**Instructions for the task**
Please duplicate the passage of the book review below from "Fair warning: review" to "in The Beast.", word for word.

**Provided text**
Fair warning: review is spoiler free if you’ve read the first 13 books.  Otherwise, I make no promises.

Pros:

  • Story: Things seem to be moving along with the Lessening Society again.  The Beast starts off with a huge battle and things seem like they are finally back on track with the war between the Black Dagger Brotherhood and the Lessening Society.  I admit, it’s a little frustrating because this war has been going on for 14 books and it doesn’t seem like it’s gone very far so it was good to see such a huge, impactful battle in The Beast.
  • Romance: Rhage and Mary have always been one of my favorite couples (let’s be real, it’s mainly because of Rhage) so I was a little nervous about the story coming back to them and threatening their relationship.  While it definitely puts things up in the air for them, it really shows that they have a strong relationship no matter what they go through and believe me, they go through a lot.  Rhage and Mary don’t have a perfect relationship and they never have.  They went through a lot to get their happy ending and yeah, J.R. Ward kind of throws everything up in the air with The Beast, but she definitely knew what she was doing.
  • Characters: I’m still totally in love with all the original characters and I love that J.R. Ward is revisiting some of their stories but I also really like that she still manages to introduce new ones and tie all their stories together.  There is one particular character that is introduced pretty early on in The Beast who didn’t make sense to the story for quite some time.  When things started to fall into place though, I couldn’t believe where things were going.  It’s hard to believe that I can still be so surprised by J.R. Ward’s books but she manages to throw in some amazing twists that I never see coming.

**Recorded information**
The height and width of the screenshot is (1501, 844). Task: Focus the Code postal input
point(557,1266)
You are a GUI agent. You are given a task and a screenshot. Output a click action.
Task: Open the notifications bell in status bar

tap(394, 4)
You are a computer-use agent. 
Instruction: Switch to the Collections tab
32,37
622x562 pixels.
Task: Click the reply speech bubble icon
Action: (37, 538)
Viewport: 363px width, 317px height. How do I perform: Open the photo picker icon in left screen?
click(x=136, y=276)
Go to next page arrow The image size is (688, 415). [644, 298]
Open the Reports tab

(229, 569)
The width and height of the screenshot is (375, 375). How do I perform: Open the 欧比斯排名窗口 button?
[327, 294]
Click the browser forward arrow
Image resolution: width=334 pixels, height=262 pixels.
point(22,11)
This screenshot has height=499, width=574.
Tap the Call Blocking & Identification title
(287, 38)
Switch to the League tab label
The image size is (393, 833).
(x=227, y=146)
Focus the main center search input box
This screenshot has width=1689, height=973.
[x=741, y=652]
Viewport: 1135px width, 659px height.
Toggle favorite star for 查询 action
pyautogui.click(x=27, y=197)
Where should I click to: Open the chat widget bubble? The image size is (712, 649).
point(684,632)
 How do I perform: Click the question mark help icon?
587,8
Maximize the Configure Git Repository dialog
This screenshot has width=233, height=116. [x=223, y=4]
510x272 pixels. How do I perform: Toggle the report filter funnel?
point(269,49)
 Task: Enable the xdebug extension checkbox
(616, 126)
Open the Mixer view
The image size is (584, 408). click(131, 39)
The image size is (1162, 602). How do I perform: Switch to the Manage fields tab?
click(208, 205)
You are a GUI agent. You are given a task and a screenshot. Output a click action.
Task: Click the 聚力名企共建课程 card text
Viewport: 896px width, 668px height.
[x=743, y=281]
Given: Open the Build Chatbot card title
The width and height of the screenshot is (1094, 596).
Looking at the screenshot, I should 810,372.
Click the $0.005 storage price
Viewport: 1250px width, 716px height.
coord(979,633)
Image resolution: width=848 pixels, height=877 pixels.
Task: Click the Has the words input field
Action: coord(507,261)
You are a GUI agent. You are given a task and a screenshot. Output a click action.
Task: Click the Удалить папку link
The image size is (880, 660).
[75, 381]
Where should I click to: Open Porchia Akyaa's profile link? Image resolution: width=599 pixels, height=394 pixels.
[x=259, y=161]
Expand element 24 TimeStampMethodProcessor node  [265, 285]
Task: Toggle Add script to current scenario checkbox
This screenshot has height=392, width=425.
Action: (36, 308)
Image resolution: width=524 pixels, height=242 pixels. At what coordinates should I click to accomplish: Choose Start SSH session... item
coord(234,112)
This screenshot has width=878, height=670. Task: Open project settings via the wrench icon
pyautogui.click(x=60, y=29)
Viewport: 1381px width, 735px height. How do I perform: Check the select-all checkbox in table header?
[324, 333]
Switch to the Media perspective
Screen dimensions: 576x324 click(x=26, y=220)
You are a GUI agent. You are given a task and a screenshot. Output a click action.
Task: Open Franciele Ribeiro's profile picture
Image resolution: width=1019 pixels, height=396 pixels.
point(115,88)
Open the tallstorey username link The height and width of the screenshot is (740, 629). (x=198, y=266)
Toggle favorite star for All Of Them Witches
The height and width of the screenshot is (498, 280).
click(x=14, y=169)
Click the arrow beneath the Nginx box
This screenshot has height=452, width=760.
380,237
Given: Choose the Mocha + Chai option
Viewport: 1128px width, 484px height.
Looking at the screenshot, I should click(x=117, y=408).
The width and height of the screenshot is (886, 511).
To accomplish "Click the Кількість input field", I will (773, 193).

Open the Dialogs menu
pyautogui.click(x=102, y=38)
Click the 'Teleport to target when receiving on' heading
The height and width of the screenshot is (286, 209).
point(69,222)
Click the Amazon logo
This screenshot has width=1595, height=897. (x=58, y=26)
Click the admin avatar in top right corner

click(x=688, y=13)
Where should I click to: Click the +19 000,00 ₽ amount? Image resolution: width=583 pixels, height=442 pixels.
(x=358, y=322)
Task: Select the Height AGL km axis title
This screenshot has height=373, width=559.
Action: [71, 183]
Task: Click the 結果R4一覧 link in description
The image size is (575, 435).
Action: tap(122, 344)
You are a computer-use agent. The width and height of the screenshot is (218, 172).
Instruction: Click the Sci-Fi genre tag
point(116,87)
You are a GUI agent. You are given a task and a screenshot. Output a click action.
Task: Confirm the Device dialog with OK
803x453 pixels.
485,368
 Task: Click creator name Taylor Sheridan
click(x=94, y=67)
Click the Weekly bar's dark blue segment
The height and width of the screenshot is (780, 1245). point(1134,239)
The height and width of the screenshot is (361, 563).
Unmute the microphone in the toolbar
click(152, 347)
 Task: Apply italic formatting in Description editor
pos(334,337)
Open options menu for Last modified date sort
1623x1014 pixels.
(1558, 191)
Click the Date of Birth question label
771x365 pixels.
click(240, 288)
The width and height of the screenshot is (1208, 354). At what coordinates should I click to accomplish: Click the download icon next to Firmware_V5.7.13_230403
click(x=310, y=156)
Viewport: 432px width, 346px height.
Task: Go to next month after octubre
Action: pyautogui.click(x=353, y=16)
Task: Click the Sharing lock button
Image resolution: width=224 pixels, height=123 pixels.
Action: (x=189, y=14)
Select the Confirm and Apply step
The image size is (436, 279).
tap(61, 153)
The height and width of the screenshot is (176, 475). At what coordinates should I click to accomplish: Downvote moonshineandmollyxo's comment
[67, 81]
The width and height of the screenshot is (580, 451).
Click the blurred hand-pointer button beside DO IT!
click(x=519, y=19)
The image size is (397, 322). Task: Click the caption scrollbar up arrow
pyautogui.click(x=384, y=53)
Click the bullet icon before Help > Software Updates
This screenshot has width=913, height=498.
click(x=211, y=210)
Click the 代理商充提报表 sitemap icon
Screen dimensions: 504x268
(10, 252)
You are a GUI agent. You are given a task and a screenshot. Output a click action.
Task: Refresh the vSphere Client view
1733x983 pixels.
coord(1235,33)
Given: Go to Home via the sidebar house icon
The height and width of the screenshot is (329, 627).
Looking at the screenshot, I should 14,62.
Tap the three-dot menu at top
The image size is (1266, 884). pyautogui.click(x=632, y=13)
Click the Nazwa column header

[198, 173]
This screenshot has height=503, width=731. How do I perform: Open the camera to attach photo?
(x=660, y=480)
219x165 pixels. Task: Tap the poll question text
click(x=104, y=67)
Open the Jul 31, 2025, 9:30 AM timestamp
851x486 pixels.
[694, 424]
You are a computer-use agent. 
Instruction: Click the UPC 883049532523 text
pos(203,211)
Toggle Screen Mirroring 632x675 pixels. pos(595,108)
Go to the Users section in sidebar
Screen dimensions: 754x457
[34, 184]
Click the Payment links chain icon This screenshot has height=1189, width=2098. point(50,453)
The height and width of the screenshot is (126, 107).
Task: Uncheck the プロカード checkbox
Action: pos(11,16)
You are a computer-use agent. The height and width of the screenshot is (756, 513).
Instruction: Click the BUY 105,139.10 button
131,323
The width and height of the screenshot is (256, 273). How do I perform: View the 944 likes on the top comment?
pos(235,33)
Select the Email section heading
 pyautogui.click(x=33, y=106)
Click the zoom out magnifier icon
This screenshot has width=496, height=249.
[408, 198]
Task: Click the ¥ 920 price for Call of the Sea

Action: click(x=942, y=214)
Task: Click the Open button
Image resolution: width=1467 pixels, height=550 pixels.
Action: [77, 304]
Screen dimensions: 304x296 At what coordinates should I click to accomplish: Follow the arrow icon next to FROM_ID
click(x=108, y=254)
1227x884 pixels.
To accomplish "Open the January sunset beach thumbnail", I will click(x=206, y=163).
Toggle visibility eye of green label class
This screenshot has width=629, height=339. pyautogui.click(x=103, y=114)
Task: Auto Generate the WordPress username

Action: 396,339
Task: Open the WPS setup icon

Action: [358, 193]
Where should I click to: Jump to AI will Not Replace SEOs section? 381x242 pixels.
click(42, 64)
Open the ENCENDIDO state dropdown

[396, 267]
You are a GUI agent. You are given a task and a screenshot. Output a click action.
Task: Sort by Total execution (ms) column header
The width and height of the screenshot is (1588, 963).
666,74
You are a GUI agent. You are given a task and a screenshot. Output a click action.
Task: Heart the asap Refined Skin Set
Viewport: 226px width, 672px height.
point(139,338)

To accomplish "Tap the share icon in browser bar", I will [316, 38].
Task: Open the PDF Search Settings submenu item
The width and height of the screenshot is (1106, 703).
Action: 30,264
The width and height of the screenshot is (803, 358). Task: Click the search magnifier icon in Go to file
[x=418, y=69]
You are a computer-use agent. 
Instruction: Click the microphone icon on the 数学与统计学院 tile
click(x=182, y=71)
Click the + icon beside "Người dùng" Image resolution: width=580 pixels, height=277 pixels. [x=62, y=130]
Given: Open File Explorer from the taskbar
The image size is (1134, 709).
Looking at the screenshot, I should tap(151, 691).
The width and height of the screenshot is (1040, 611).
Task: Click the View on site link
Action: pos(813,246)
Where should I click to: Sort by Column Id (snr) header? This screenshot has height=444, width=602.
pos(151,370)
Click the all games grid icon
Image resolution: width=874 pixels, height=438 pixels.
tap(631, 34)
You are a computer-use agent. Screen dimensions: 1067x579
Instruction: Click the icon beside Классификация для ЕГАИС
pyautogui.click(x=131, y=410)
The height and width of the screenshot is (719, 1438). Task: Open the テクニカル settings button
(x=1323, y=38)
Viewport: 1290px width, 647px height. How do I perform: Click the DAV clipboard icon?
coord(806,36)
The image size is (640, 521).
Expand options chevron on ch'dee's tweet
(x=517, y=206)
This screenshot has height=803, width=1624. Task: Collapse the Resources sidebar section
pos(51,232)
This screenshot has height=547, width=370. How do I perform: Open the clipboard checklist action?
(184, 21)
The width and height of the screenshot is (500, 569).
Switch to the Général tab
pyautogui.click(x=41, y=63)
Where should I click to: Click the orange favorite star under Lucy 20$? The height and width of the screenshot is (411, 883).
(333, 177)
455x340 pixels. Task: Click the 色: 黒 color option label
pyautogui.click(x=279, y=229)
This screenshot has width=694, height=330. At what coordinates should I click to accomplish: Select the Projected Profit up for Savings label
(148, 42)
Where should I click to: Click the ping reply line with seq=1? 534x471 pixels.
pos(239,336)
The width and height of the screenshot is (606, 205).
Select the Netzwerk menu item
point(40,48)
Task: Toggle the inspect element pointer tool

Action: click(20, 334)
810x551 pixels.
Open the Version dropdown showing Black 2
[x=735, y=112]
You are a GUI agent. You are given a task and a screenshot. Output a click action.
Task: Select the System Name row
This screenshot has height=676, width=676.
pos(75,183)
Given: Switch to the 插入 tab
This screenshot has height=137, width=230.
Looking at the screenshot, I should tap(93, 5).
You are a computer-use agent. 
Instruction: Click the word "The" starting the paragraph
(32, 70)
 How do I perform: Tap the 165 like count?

**Full response**
Fair warning: review is spoiler free if you’ve read the first 13 books.  Otherwise, I make no promises.

Pros:

  • Story: Things seem to be moving along with the Lessening Society again.  The Beast starts off with a huge battle and things seem like they are finally back on track with the war between the Black Dagger Brotherhood and the Lessening Society.  I admit, it’s a little frustrating because this war has been going on for 14 books and it doesn’t seem like it’s gone very far so it was good to see such a huge, impactful battle in The Beast.